Le week-end dernier, Netanyahou s’est rendu à l’émission Face the Nation de la chaîne CBS News pour promettre un assaut sur Rafah, que les négociations avec les autorités de Gaza progressent ou non. Il a déclaré qu’Israël ne remporterait une «victoire totale» que lorsque les Forces de défense israéliennes commenceraient à envahir Rafah, le dernier refuge de quelque 1,4 million de Palestiniens contraints de quitter leurs maisons du nord de la bande de Gaza pour se réfugier au sud. «Si nous parvenons à un accord, l’opération sera quelque peu retardée, mais elle aura lieu», a-t-il déclaré. «Si nous n’avons pas d’accord, nous le ferons de toute façon.»

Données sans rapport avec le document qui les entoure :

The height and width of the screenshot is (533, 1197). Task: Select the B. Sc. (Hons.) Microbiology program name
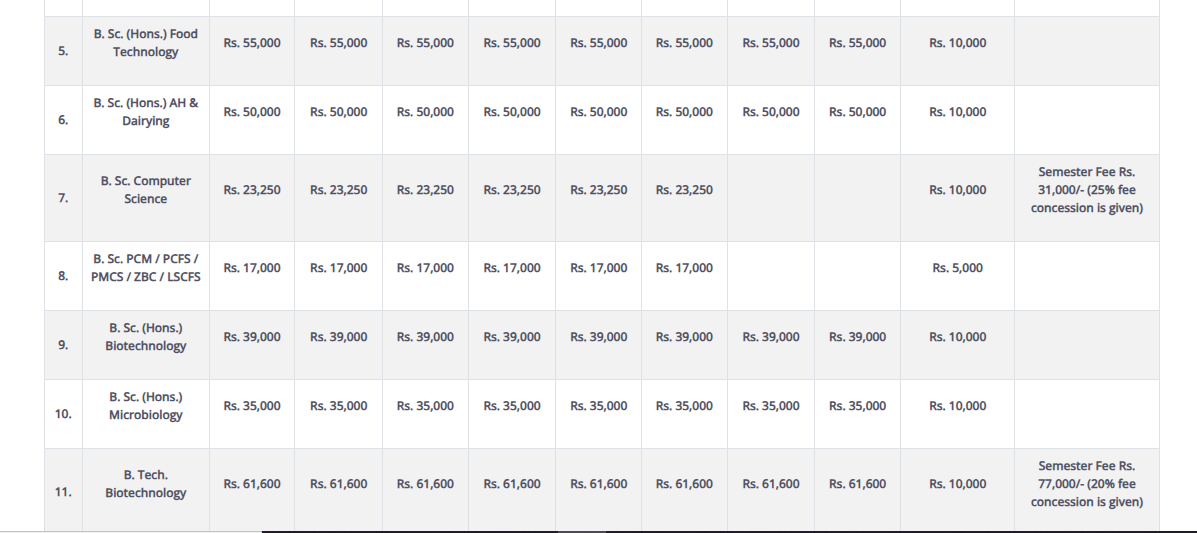point(146,406)
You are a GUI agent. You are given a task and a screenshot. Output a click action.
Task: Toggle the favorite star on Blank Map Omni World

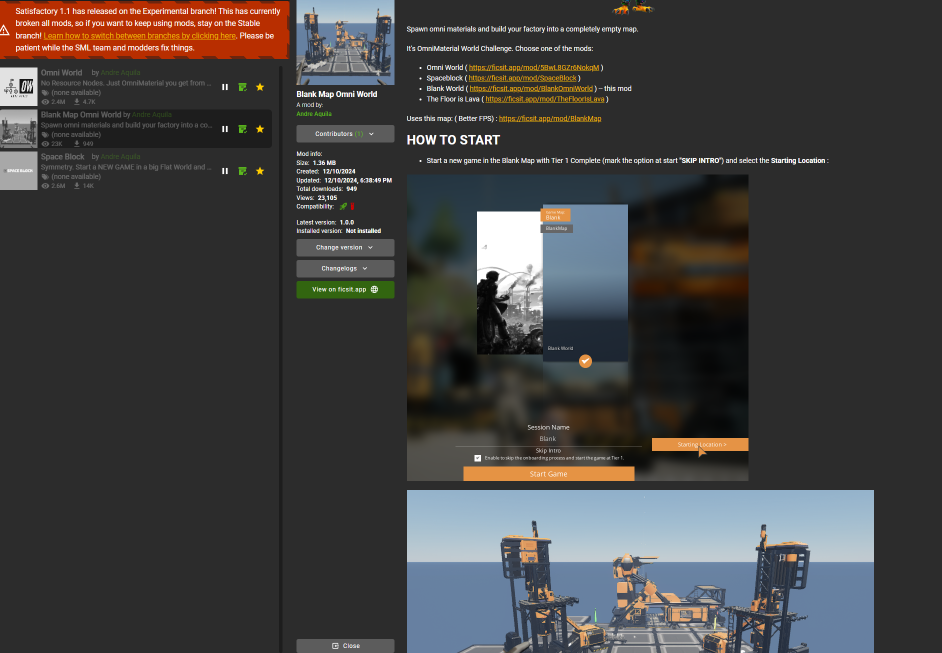point(260,128)
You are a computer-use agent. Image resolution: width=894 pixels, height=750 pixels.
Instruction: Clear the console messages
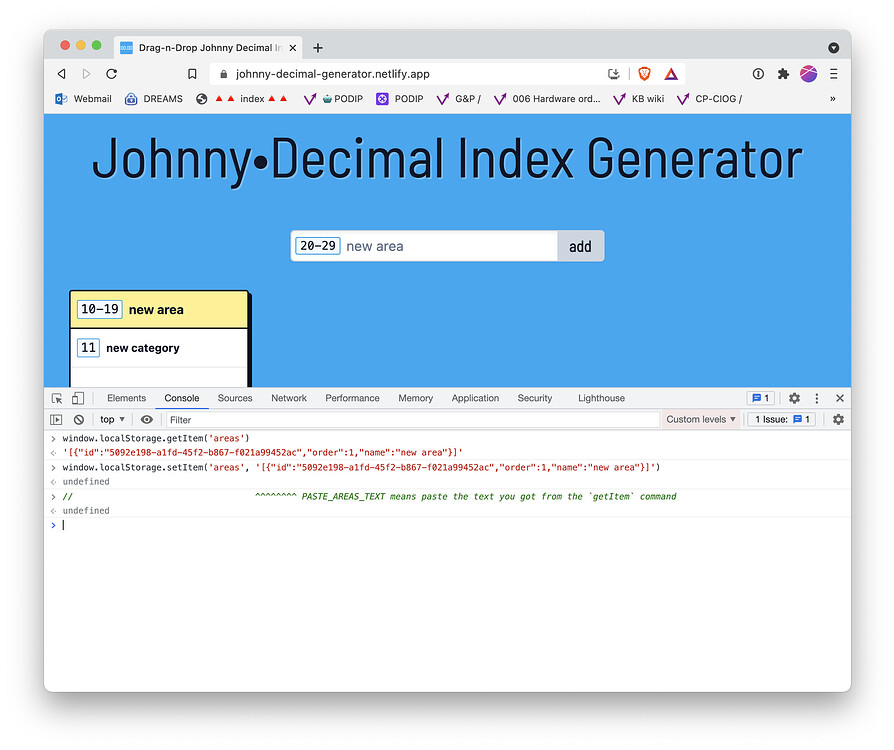[x=79, y=419]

C’est Gantz, rival de Netanyahou et complice de ses crimes de guerre, qui a annoncé le premier la date limite du 10 mars. Le fait que la guerre prenne cette tournure meurtrière pendant le ramadan est une provocation qui, selon les calculs de Netanyahou et consorts, ne manquera pas de mettre le feu à la Cisjordanie occupée et à Jérusalem-Est, offrant ainsi l’occasion d’ouvrir un second front. Fort du soutien de Washington et des principales puissances européennes, Netanyahou se positionne comme l’homme fort d’Israël en temps de guerre, au-dessus de la loi et n’ayant de comptes à rendre à personne. Il a récemment déclaré dans une allocution télévisée que la guerre se poursuivrait, quelles que soient les décisions de la Cour internationale de justice sur les accusations de génocide portées par l’Afrique du Sud. «Personne ne nous arrêtera, ni La Haye, ni l’Axe du mal, ni personne d’autre. Il est possible et nécessaire de continuer jusqu’à la victoire et nous le ferons.»

Avant le début de la guerre, les rivaux sionistes de Netanyahou n’ont pas réussi à remettre en question la politique dictatoriale de ce dernier. Maintenant qu’elle a commencé, au prix de dizaines de milliers de vies et de souffrances inimaginables pour les Palestiniens, les travailleurs et les jeunes israéliens en paient également le prix.